Significant strides have been made in the vision community to integrate attention mechanisms into architectures inspired by CNNs. Recent research has shown that these transformer modules can potentially substitute standard convolutions in deep neural networks by working on a sequence of image patches culminating in the creation of ViTs.
In recent years, the integration of vision transformers into medical US analysis has encompassed a diverse range of methodological tasks. These tasks include traditional diagnostic functions like segmentation, classification, biometric measurements, detection, quality assessment, and registration, as well as innovative applications like image-guided interventions and therapy.
2. Fundamentals of Transformers
Transformers have advanced the field of Natural Language Processing (NLP) by providing a fundamental framework for processing and understanding language. Originally introduced by Vaswani et al. in 2017
[24], transformers have since become a cornerstone in NLP, particularly with the development of models such as BERT, GPT-3, and T5.
Fundamentally, transformers represent a kind of neural network architecture that does not rely on convolutions. They excel at identifying long-range dependencies and relationships in sequential data, which makes them especially effective for tasks related to language. The groundbreaking aspect of transformers is their attention mechanism, which empowers them to assign weights to the significance of various words in a sentence. This capability allows them to process and comprehend context more efficiently than earlier NLP models.

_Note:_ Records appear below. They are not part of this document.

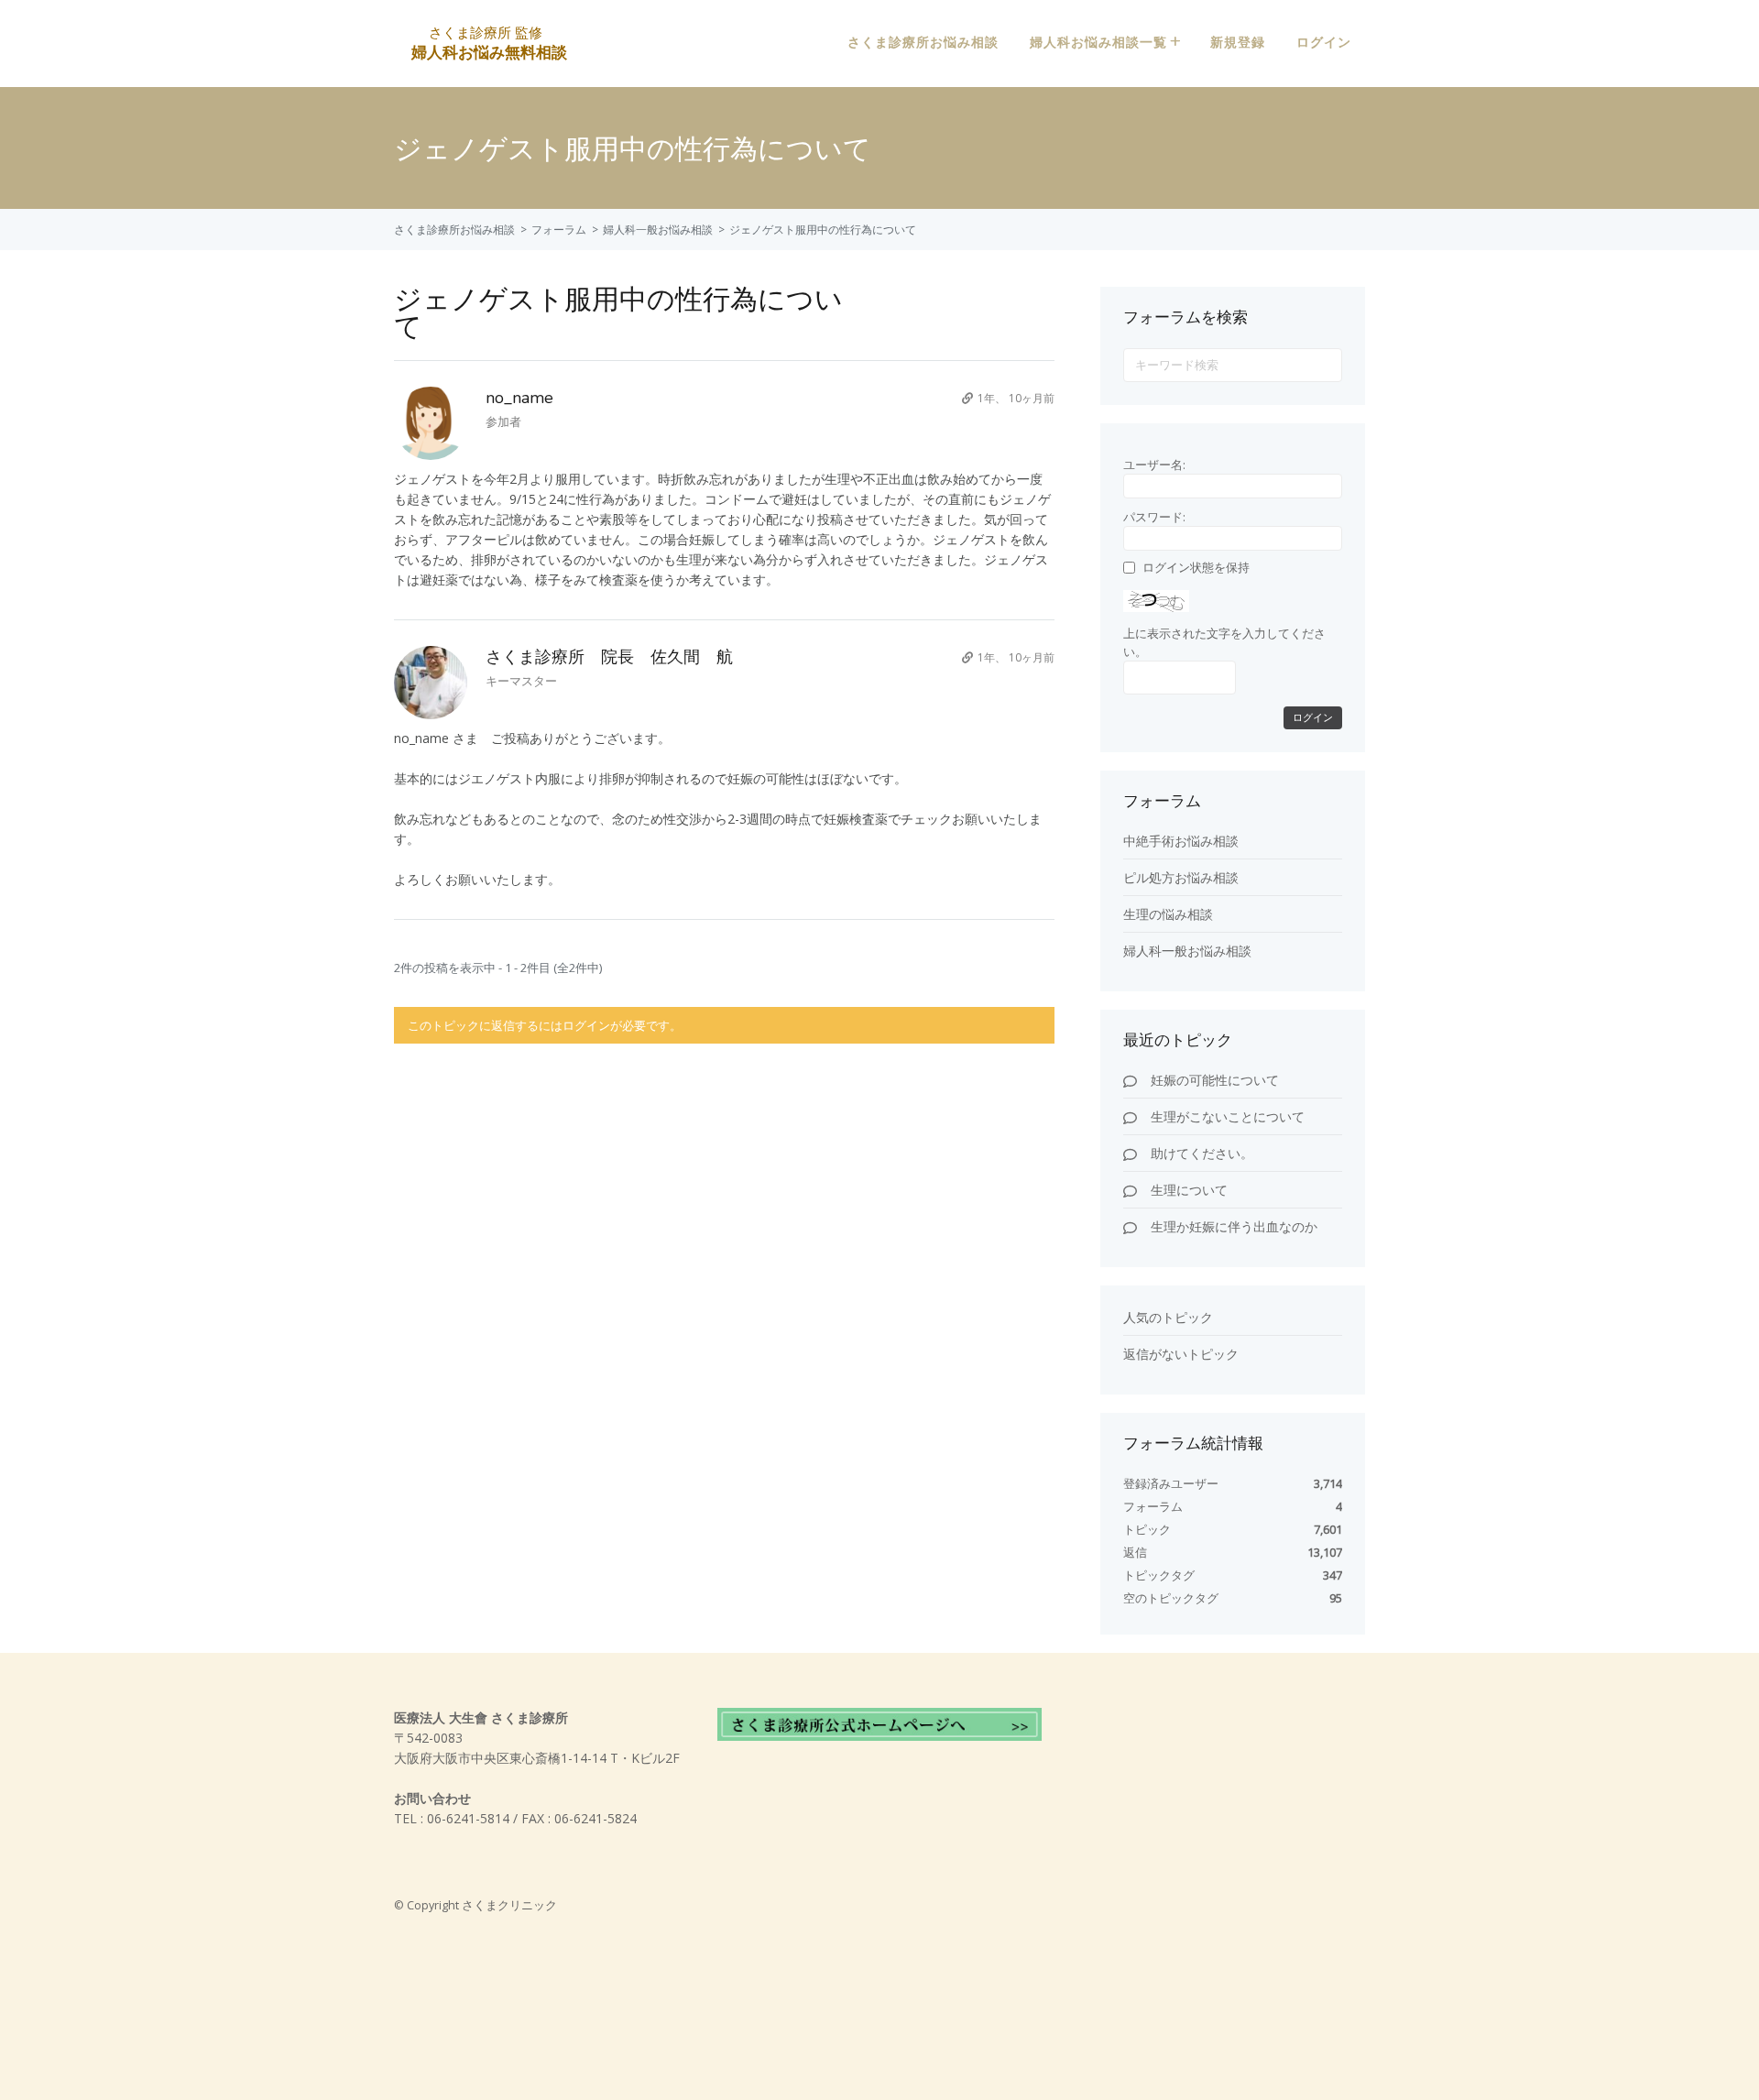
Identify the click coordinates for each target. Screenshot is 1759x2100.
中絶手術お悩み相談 (1181, 840)
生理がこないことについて (1228, 1116)
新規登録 (1237, 42)
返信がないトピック (1181, 1353)
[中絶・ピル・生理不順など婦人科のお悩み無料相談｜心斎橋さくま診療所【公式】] (487, 51)
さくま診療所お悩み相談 (923, 42)
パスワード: (1154, 517)
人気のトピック (1168, 1317)
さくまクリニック (509, 1905)
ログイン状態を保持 (1196, 567)
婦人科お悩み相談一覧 (1098, 42)
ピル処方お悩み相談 (1181, 877)
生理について (1189, 1189)
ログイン (1323, 42)
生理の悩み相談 (1168, 914)
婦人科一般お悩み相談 (658, 229)
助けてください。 (1202, 1153)
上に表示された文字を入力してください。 (1224, 642)
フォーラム (558, 229)
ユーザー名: (1154, 464)
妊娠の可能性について (1215, 1079)
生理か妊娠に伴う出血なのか (1234, 1226)
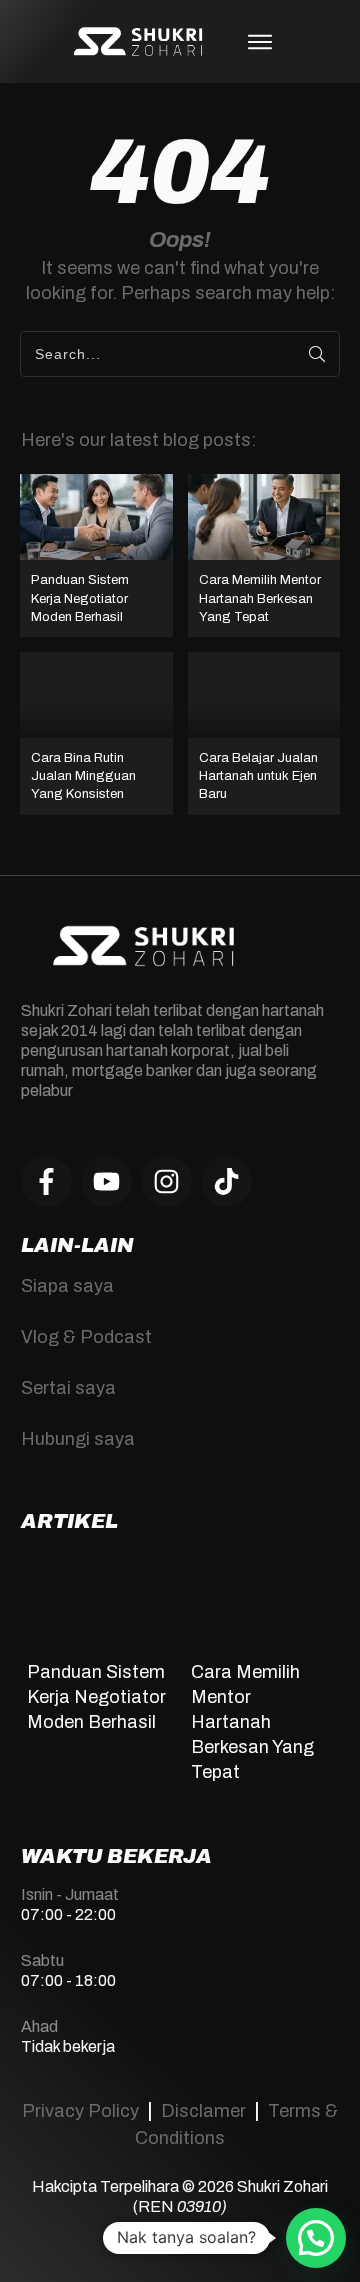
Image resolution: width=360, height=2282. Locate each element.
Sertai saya (68, 1388)
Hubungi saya (78, 1439)
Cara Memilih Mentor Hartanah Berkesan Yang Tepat (264, 555)
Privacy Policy (80, 2111)
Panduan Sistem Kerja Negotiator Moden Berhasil (96, 555)
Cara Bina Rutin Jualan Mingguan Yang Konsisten (96, 733)
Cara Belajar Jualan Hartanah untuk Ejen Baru (264, 733)
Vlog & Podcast (86, 1337)
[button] (316, 2238)
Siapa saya (67, 1286)
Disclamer (203, 2111)
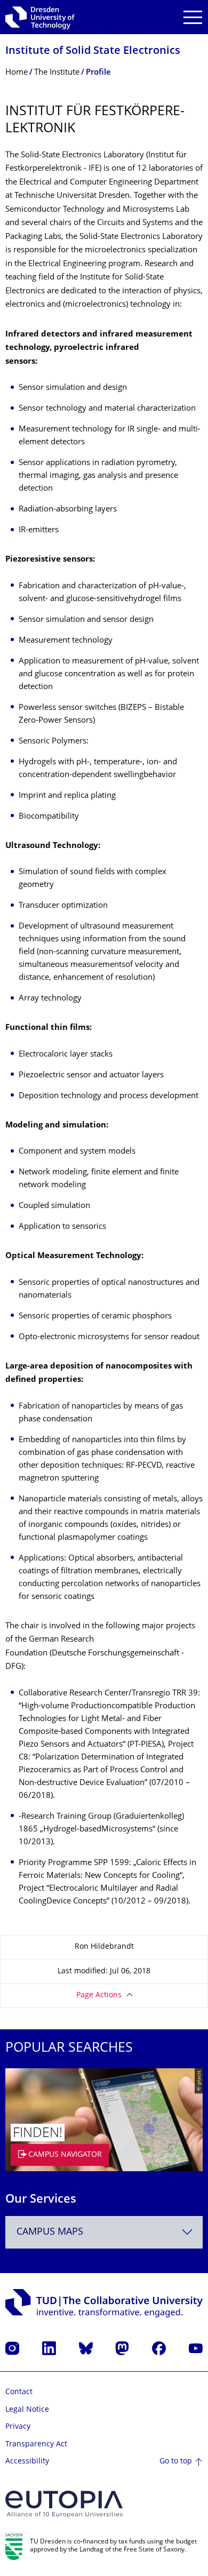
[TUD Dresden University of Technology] (40, 17)
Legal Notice (27, 2409)
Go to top (175, 2461)
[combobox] (104, 2232)
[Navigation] (193, 17)
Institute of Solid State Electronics (92, 51)
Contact (19, 2392)
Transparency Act (36, 2444)
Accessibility (27, 2461)
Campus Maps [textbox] (50, 2232)
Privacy (17, 2426)
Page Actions (99, 1995)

In addition to their significant impact on NLP, transformers have also shown promise in the field of computer vision. Vision transformers (ViTs) have emerged as a novel approach to image recognition tasks, challenging the traditional CNN architectures.
By applying the self-attention mechanism to image patches, vision transformers can effectively capture global dependencies in images, enabling them to understand the context and relationships between different parts of an image. This has led to impressive results in tasks such as image classification, object detection, and image segmentation.
The introduction of vision transformers has also opened up opportunities for cross-modal learning, where transformers can be applied to tasks that involve both text and images, such as image captioning and visual question answering. This demonstrates the versatility of transformers in handling multimodal data and their potential to drive innovation at the intersection of NLP and computer vision.
Overall, the application of transformers in computer vision showcases their adaptability and potential to revolutionize not only NLP, but also other domains of artificial intelligence, paving the way for new advancements in multimodal learning and our understanding of complex data.
2.1. Self-Attention
In transformers, self-attention is an element of the attention mechanism that allows the model to focus on various segments of the input sequence and identify dependencies among them
[24]. This process involves converting the input sequence into three vectors: queries, keys, and values. The queries are employed to extract pertinent data from the keys, while the values are utilized to generate the output. The attention weights are determined based on the correlation between the queries and keys. The final output is produced by summing the weighted values.
This mechanism is especially potent in detecting long-term dependencies within the input sequence, thereby making it a valuable instrument for natural language processing and similar sequence-based tasks.
To elaborate, before the input sentence is fed into the self-attention block, it is first converted into an embedding vector. This process is known as “word embedding” or “sentence embedding”, and it forms the basis of many Natural Language Processing (NLP) tasks. After the embedding vector, the positional information of each word is also included because the position can alter the meaning of the word or sentence. This is performed to allow the model to track the position of each vector or word. Once the vectors are prepared, the next step is to calculate the similarity between any two vectors. The dot product is commonly used for this purpose due to its computational efficiency and space optimization. The dot product provides scalar results, which are suitable for our needs. After obtaining the similarity scores, the next step involves normalizing and applying the softmax function to obtain the attention weights. These weights are then multiplied with the original input vector to adjust the values according to the weights received from the softmax function.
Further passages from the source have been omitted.